Ma è essenziale scegliere. È necessario dare colore. Non c’è bianco e non c’è horror vacui che compensi il rosa caldo di un tramonto estivo, il rossore di un imbarazzo, l’oro del grano quando è maturo, il verde nelle ginocchia dei bambini che non temono di cadere, e perfino il nero di certi occhi che si chiudono per ignorare un po’. È con le sfumature che si riempie il vuoto, che si affronta e si placa. È nel grigio sporco della polvere che si deposita nelle nostre giornate accumulate che diventiamo noi.

La scheda bianca è allora forse amica di quella bandiera bianca che cantava tanto bene Battiato, un arrendersi al non sapere e non volere scegliere, un non volersi sporcare, abbandonare il timone e le responsabilità. È lasciarci in preda al bianco di indefinitezza di Achab, quando invece abbiamo estremo bisogno di colore.
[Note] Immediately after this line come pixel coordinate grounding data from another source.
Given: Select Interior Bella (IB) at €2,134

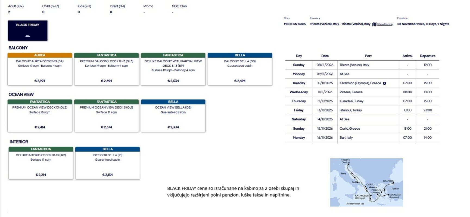Looking at the screenshot, I should 108,163.
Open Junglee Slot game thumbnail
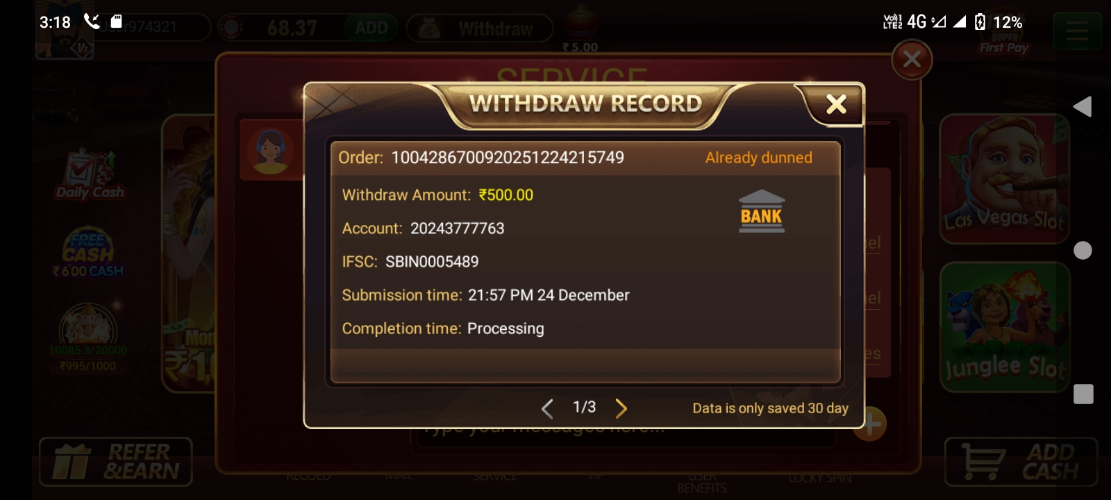This screenshot has width=1111, height=500. [x=1004, y=326]
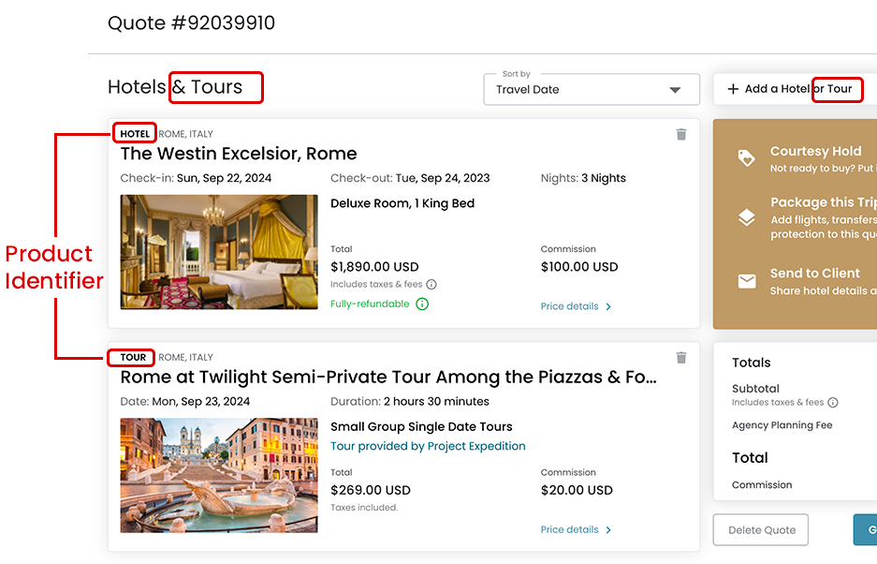Expand Price details for the tour
The image size is (877, 564).
(x=576, y=529)
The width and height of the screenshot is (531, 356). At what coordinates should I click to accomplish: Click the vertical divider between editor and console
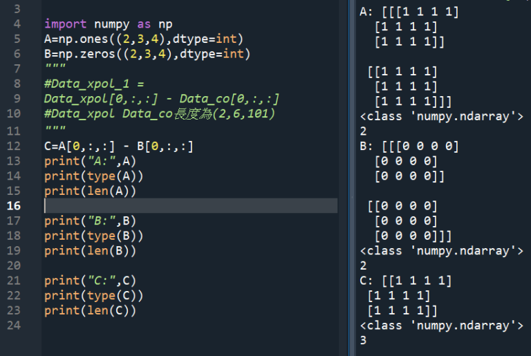(x=352, y=178)
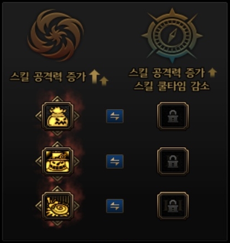Swap the golden spiral skill using blue arrows
The image size is (230, 243).
tap(115, 206)
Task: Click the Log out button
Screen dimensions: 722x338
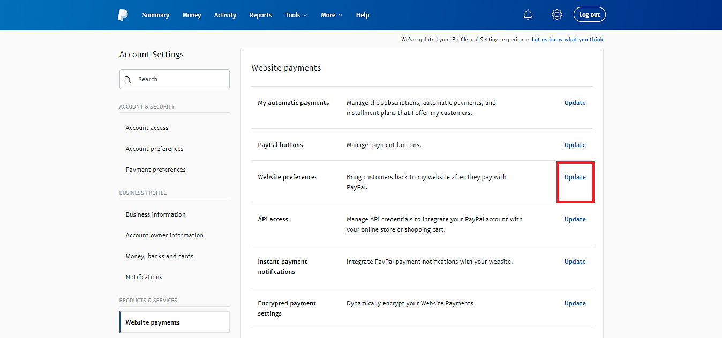Action: (589, 14)
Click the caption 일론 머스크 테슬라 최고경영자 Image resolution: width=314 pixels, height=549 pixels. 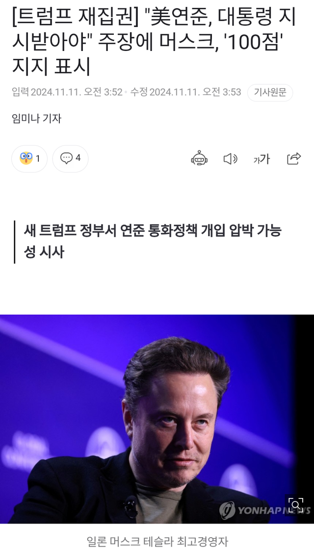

E’ questa qualità inafferrabile che rende l’idea della bianchezza […] capace di accrescere quel terrore fino all’estremo. Ne sono prova l’orso bianco polare e lo squalo bianco dei tropici: cos’altro se non la loro bianchezza soffice e fioccosa li rende quegli orrori ultraterreni che sono? […]

Forse, con la sua indefinitezza, la bianchezza adombra i vuoti e le immensità crudeli dell’universo, e così ci pugnala alle spalle col pensiero dell’annientamento mentre contempliamo gli abissi bianchi della Via Lattea? Oppure la ragione è che nella sua essenza la bianchezza non è tanto un colore, quanto l’assenza visibile di ogni colore e nello stesso tempo l’amalgama di tutti i colori, ed è per questo motivo che c’è una vacuità muta, piena di significato, in un gran paesaggio di nevi, un omnicolore incolore di ateismo che ci ripugna? […]

E, andando ancora oltre, ricordiamo che il cosmetico misterioso che produce tutte le tinte del mondo, il gran principio della luce, rimane sempre in se stesso bianco e incolore, e se operasse sulla materia senza mediazione, darebbe a ogni oggetto, anche ai tulipani e alle rose, la sua tinta vuota. […]

E di tutte queste cose, la balena albina era il simbolo.”